First, Jeremy Howard does a great job illustrating what machine learning is and what it's capable of. My only critique of Jeremy Howard's TED talk is that he leaves the big question till the end without pursuing any options of what the future should or may look like. He mentions changes in social and economic structure are necessary, but doesn't explore what kinds of changes these are and what it may look like. Nor does he offer any words of cautions or things to look out for. He leaves it to the audience, perhaps so people like me can speculate.
The only thing that is certain is that the future we imagine and the future that comes to pass are going to be different.
I take 2 things in particular from his talk.
One, it would seem that the only thing that cannot be automated at this point or in the very near future are disciplines rooted in creativity. While machines can generate text by analyzing images or some other input, it doesn't seem like they can write a poem, story, etc quite yet. This also seems like something that is only a matter of time. If machines can learn and start randomly putting unrelated ideas together, what's to stop them from eventually developing a creative capacity? Especially if they can experiment and iterate quicker than humans? What I mean is maybe it is difficult to try and tackle creativity for machines with a one-prong approach at the front end. What happens when that effort is combined with another learning algorithm that assesses other creative works on the back end? At some point they would learn what makes good writing, art, etc or they could even offer several alternatives based on different tastes and points of view.
Given that many service industries and functions can and will be automated over the next 2-3 decades, what do you do as a parent? What are considered "secure" industries or functions now, won't be by the time children come of age. And at that point, the current educational system is too rigid and narrow focused. Many may be completely unprepared to adapt.

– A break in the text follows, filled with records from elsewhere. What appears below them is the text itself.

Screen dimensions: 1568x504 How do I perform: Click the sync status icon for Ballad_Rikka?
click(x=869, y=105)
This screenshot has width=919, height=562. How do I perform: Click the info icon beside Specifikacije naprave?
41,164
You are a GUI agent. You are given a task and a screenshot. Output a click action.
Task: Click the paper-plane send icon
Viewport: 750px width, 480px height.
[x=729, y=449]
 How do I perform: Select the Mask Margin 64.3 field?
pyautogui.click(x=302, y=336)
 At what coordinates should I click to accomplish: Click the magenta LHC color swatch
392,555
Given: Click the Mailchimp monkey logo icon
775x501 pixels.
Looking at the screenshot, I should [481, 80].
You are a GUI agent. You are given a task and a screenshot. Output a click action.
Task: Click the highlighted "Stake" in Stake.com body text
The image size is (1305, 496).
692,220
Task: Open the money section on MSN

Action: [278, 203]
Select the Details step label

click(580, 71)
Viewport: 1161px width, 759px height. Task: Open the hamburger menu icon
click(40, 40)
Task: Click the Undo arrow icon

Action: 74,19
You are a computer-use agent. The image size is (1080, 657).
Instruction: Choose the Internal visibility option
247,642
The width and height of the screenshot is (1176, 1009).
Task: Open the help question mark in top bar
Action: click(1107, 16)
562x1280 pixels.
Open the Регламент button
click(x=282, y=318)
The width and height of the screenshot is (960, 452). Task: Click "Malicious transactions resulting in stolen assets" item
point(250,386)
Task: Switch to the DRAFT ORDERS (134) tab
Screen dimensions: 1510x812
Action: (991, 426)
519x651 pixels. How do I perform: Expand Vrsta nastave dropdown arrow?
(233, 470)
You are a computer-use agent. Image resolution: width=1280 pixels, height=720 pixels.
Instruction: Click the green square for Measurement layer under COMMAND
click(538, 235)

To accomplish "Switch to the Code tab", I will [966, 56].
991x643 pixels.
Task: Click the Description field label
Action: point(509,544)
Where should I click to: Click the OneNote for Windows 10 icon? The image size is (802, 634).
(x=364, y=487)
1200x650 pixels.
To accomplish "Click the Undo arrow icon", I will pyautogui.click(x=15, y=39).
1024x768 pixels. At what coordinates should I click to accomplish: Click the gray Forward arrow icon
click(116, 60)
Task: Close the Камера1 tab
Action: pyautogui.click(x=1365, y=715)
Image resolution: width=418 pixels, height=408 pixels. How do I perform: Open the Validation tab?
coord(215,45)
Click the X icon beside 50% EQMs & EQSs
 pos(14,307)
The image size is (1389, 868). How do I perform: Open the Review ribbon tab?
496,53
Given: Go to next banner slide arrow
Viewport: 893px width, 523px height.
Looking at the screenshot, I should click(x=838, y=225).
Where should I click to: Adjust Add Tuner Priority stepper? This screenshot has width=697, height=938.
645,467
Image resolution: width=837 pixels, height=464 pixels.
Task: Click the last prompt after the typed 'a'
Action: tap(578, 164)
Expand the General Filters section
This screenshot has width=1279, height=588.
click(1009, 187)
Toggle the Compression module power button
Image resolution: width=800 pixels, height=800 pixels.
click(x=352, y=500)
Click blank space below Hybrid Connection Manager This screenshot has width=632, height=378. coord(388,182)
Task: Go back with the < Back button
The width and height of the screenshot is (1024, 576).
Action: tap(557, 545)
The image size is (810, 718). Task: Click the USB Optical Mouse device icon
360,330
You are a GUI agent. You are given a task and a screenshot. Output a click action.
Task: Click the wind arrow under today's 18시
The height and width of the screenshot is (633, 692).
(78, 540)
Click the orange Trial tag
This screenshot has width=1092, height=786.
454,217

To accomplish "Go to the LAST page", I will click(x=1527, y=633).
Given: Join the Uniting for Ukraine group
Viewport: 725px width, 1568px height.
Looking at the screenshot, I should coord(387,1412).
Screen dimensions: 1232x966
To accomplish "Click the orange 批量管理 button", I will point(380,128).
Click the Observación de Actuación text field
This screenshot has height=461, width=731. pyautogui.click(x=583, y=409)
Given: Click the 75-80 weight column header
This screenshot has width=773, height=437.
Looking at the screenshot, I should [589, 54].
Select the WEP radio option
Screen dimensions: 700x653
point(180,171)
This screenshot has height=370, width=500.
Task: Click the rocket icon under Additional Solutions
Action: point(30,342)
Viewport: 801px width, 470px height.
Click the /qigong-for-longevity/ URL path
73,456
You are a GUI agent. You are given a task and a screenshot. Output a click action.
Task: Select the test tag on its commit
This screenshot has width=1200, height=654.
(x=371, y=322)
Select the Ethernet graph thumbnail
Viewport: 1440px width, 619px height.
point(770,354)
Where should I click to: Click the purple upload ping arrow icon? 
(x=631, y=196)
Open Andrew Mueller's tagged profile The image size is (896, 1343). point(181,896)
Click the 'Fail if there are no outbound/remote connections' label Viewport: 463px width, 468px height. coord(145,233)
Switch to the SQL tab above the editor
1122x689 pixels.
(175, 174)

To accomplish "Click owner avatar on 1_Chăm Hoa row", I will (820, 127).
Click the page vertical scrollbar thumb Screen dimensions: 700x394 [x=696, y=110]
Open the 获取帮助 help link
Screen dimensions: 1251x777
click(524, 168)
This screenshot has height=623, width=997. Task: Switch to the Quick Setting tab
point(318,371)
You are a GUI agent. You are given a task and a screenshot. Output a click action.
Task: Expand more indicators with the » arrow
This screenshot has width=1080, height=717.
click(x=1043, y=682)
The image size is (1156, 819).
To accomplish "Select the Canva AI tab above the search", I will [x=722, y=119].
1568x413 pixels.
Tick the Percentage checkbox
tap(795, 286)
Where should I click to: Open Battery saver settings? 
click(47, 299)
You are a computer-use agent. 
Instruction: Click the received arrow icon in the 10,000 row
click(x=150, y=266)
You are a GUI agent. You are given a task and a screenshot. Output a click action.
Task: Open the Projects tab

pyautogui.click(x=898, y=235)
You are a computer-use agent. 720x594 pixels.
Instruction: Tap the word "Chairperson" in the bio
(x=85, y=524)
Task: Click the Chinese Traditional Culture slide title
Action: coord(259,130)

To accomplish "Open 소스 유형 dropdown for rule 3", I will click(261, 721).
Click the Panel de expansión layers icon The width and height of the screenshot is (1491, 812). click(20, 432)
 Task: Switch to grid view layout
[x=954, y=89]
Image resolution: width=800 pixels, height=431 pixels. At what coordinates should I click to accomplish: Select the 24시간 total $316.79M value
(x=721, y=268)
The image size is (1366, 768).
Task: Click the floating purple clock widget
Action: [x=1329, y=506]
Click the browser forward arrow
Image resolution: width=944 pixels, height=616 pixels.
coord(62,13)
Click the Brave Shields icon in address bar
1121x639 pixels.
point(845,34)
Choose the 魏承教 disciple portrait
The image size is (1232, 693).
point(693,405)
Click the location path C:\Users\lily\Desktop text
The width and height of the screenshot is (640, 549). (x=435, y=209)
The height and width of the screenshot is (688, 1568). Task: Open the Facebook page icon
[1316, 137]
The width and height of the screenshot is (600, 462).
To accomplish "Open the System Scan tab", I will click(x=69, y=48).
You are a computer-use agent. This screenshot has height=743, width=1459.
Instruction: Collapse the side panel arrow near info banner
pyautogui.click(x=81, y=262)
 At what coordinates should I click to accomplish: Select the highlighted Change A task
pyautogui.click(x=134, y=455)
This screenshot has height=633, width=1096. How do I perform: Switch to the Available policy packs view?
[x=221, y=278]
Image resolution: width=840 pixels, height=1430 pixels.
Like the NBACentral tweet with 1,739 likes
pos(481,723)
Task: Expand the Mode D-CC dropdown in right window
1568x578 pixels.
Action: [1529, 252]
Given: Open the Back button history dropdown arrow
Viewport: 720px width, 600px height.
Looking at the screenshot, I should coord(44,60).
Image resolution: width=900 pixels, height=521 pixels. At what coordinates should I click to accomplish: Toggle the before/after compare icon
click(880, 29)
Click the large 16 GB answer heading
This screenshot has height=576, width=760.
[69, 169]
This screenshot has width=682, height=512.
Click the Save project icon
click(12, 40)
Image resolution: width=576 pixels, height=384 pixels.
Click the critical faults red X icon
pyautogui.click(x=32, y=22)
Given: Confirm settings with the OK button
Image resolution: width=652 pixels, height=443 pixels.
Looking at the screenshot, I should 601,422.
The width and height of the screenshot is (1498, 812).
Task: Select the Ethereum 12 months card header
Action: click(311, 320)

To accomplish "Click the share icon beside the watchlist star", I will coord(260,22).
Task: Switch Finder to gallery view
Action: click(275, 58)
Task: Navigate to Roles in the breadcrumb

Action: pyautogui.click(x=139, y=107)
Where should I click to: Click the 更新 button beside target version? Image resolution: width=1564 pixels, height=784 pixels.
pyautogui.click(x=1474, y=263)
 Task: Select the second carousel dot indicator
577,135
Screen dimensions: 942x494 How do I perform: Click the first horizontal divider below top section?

Are schools asking these questions? Are enough parents asking these questions? Are schools even focusing on the right skills for their students in periods of only increasing uncertainty? Are they working together to design a more flexible approach to education?
We seem to be on the cusp of an educational revolution, at least when it comes to technology, and that is very exciting. This is great for extending the reach of quality education to those who would otherwise be hard pressed to find such an opportunity on their own. Quality courses are available online with absolutely no charge or very little cost in terms of what you receive, I'm thinking Coursera, edX, and NovoEd to name a few. Even the stakeholders who have the most to gain other than employees are getting involved through platforms like Udacity where companies like facebook and Google are offering courses directly to students/workers. This approach seems to validate that some thing is missing from higher education.
But, I wonder, is technology even the biggest problem?
As a parent of a toddler, these are just some of the questions always running in the back of my mind.